Елена Ивановна подняла голову, устало улыбнулась:

— Знаю, Серёженька. Видишь: собираюсь уже. Обед на столе. Поешь сам.

Серёжка хотел объяснить, что он другую новость принёс, но пришла Галкина мама.

— Лена! — закричала она так громко, словно звала Елену Ивановну в степи. — Решено! Сервант беру я, а шкаф купит новая майорша. И всё остальное, наверное. Они приехали из Заполярья с одними чемоданами.

«Значит, капитану Конову майора дали», — отметил про себя Серёжка. Отцу тоже недавно новое звание присвоили, капитан-инженер.

Галкина мама окинула комнату цепким взглядом и остановилась на аквариуме.

— Если не найдётся покупателя на рыбок, я возьму. Не возражаете?

— Возражаю! — выступил вперёд Серёжка. — Дарёное назад не отнимают…

— Не понимаю…

— Мы уже подарили аквариум.

— Кому? — удивилась Елена Ивановна.

— Одному человеку, — тихо ответил Серёжка. Он перешагнул через кастрюли и подошёл к своей полке с книгами. Томик Гайдара и стихи Маршака он отложил к учебникам. Остальные книги поместил в нижний ящик шкафа и повернул ключ.
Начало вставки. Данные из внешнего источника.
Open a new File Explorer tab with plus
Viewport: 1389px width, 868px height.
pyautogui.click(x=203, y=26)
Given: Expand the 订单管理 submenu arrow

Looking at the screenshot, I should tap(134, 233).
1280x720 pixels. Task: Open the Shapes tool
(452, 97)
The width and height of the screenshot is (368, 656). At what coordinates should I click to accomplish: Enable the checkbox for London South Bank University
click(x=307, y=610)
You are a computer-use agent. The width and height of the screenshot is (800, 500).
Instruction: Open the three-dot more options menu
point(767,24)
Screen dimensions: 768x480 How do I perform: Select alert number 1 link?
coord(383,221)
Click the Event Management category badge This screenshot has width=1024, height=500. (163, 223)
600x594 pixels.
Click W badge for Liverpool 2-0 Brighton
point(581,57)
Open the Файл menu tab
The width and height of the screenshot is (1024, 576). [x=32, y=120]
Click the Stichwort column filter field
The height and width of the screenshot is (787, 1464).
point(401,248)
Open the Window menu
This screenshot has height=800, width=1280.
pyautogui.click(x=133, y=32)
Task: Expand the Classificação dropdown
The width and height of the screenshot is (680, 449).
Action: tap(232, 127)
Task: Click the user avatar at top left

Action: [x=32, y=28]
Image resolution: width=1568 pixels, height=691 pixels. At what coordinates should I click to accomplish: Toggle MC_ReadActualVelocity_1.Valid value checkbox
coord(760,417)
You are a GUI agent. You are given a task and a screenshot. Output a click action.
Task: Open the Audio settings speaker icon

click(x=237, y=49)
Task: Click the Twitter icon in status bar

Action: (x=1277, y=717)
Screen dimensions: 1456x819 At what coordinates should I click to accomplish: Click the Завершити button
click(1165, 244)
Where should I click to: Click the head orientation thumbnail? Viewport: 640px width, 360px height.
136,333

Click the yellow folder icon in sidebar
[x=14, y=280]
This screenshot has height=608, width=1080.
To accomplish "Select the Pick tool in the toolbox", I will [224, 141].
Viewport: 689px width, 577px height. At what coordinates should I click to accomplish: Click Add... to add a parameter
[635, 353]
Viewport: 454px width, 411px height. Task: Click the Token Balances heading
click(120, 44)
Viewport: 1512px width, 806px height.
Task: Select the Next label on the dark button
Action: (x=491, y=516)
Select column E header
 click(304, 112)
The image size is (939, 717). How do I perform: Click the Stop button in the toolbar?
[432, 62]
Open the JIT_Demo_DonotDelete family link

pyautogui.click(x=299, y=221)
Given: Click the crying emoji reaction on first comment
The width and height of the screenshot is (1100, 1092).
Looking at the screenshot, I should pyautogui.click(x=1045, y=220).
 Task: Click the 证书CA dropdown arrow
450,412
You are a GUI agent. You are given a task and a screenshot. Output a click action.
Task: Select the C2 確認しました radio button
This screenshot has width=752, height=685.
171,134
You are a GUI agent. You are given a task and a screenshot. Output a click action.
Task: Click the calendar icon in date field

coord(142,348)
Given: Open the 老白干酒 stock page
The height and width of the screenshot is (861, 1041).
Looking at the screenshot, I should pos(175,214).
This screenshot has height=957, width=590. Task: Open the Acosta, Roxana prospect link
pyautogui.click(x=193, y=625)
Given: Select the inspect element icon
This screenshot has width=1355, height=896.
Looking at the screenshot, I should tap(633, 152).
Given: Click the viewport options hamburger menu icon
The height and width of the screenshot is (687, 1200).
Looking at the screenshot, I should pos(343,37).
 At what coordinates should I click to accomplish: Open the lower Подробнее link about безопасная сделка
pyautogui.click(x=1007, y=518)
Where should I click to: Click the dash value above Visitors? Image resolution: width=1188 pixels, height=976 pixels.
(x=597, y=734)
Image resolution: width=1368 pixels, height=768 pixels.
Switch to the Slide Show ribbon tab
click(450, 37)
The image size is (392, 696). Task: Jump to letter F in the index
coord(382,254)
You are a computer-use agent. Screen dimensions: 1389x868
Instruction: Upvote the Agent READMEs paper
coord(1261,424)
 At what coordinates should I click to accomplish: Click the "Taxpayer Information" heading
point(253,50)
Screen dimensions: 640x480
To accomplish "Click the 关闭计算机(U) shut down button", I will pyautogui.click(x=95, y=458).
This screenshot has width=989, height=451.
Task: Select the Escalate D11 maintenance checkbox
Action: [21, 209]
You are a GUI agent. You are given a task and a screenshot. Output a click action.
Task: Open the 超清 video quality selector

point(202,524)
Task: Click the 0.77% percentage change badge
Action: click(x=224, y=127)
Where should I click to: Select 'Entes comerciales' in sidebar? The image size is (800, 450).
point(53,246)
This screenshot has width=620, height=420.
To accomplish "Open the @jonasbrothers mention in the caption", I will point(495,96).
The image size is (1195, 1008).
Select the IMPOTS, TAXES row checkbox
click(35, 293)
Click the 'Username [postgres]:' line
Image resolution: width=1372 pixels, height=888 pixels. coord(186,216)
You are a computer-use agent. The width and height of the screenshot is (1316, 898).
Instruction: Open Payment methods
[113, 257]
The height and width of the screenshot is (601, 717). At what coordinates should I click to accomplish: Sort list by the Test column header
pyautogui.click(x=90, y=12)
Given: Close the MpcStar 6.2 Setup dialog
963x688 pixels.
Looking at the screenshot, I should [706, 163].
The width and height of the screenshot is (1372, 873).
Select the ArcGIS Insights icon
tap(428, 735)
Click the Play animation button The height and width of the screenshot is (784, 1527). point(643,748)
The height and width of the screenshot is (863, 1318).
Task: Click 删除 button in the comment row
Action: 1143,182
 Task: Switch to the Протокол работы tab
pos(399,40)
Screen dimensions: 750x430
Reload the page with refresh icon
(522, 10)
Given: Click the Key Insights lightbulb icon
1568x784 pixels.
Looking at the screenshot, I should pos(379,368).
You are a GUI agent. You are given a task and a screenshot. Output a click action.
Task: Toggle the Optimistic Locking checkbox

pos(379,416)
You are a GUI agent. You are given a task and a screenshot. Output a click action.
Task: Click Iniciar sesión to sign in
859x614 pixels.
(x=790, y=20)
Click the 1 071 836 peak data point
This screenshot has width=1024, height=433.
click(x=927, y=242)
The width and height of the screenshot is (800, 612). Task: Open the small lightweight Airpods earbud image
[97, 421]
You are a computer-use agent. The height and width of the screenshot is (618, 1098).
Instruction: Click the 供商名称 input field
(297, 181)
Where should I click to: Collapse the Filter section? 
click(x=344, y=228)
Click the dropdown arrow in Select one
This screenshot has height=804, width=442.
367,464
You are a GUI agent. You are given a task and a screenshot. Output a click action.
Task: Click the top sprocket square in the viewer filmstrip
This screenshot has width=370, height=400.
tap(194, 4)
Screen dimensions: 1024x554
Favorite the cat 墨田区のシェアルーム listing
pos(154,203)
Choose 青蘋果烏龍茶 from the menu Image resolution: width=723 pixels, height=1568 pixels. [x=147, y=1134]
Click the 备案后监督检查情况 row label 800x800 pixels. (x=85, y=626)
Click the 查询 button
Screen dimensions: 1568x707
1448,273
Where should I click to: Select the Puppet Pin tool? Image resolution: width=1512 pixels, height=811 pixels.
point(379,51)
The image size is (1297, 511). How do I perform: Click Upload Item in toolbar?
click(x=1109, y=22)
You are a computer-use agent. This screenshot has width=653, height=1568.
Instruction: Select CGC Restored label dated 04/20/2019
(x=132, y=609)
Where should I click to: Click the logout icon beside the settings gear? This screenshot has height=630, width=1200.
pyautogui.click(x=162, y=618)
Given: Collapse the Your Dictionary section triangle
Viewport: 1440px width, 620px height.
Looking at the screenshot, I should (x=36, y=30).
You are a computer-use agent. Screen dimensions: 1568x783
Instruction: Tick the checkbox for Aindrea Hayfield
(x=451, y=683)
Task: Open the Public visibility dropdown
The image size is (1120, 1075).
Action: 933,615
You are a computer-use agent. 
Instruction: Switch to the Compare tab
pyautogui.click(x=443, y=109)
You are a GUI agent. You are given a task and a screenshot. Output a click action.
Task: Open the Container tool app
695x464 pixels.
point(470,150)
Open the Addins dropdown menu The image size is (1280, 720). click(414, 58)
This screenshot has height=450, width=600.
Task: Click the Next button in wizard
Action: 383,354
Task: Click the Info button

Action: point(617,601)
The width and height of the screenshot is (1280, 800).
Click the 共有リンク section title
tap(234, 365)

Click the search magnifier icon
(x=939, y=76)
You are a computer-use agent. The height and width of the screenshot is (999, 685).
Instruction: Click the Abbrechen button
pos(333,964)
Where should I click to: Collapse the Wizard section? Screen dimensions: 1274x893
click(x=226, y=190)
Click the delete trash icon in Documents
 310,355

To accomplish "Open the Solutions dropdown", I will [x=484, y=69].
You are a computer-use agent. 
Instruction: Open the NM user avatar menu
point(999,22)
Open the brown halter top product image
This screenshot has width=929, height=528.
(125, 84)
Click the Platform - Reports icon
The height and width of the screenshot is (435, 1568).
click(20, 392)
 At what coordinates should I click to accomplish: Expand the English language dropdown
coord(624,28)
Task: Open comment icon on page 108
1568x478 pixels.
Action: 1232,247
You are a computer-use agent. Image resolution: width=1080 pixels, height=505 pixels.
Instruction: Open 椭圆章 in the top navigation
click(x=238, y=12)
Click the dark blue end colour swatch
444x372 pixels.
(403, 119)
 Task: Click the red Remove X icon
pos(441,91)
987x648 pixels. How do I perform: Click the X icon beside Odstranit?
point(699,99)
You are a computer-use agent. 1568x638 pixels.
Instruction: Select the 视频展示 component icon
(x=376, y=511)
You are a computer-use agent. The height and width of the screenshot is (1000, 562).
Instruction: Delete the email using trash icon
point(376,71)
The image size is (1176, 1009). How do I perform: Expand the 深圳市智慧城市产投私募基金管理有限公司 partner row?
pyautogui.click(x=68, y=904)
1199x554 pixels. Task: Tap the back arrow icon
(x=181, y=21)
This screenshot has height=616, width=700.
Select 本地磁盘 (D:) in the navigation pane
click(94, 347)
— Зачем ты это делаешь? — спросила Елена Ивановна.

— Для Наташи. И аквариум ей останется.

— Какая Наташа? — не поняла сразу Елена Ивановна.

— Конова. Они приехали, а мы уезжаем…

— Коновы? Да что ты говоришь! Как тесен мир! Где же они?

— Коновы — прекрасные, люди, — объяснила соседке Елена Ивановна. — Мы так обязаны им! Но почему они телеграмму не дали?

Почему… Известно почему. По номеру воинской части не угадаешь, где находится гарнизон. Можно через улицу жить и переписываться.

Галкина мама уже ушла, а Серёжка ещё не знал, где поселились Коновы. Ему так и не удалось поговорить с Наташей. При всём классе подойти постеснялся. И Наташа, видно, тоже не решилась. Особенно после Галкиной выходки. Противнейшая на свете девчонка и после уроков помешала: прилипла к новенькой, не оторвёшь.

— Ах, как жаль, что мы уезжаем! Серёженька, сбегай разыщи их. Увидеться хотя бы, поговорить две минуты. Но только поешь сперва. Обед на столе. Мне некогда, сам видишь.

— Вижу…

У Серёжки тоже дел по горло было. Наташу найти, на стадион к футболу не опоздать. И уроков много задали… Уроки можно теперь, конечно, не учить. Теперь всё равно в эту школу не ходить…

Ещё утром ребята подсчитывали, сколько осталось дней до каникул, и Серёжка вместе со всеми радовался: до настоящего, вольного лета всего ничегошеньки, какая-то несчастная неделя. А сейчас вдруг жаль стало покидать Рио-де-Раздолье, школу, ребят, учительницу Анну Фёдоровну. И себя жаль, словно не он, Серёжка, уезжает от всех, а все уезжают от него. И Наташа Конова… Только встретились, и опять расставаться.